• [Work required] Would you reproduce exactly the lines below from the one holding "B2B (16, 612)" through the one holding "[Collaborator] (61, 2421)", inclusive, and no others?

::::::::

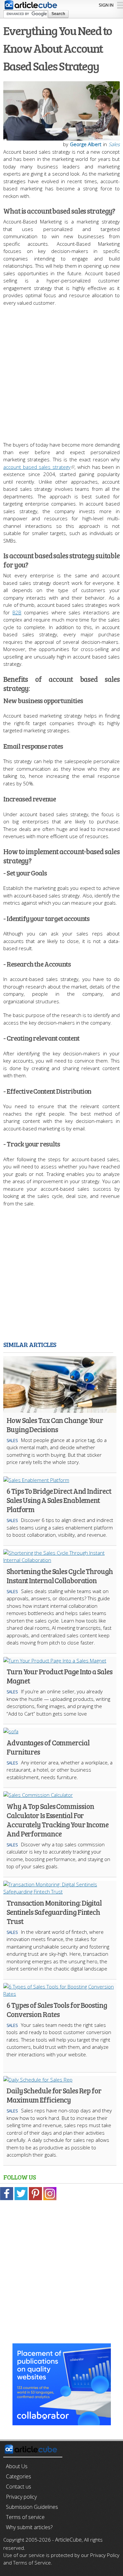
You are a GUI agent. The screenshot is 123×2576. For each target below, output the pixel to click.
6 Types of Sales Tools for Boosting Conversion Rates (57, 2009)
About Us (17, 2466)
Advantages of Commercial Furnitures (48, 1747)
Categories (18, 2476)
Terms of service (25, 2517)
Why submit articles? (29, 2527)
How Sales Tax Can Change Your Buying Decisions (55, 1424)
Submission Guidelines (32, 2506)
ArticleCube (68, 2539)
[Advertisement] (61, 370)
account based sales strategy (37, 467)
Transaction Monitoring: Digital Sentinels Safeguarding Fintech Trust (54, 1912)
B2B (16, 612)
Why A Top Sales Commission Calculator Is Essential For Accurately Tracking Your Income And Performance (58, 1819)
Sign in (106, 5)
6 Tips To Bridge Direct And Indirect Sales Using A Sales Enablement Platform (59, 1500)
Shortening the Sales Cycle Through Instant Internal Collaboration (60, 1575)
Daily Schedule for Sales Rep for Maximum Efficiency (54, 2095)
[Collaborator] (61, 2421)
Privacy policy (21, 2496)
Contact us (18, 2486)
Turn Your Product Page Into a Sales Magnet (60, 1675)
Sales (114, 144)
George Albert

::::::::

• [Solution to this task]
B2B (16, 612)
Why A Top Sales Commission Calculator Is Essential For Accurately Tracking Your Income And Performance (58, 1819)
Sign in (106, 5)
6 Tips To Bridge Direct And Indirect Sales Using A Sales Enablement Platform (59, 1500)
Shortening the Sales Cycle Through Instant Internal Collaboration (60, 1575)
Daily Schedule for Sales Rep for Maximum Efficiency (54, 2095)
[Collaborator] (61, 2421)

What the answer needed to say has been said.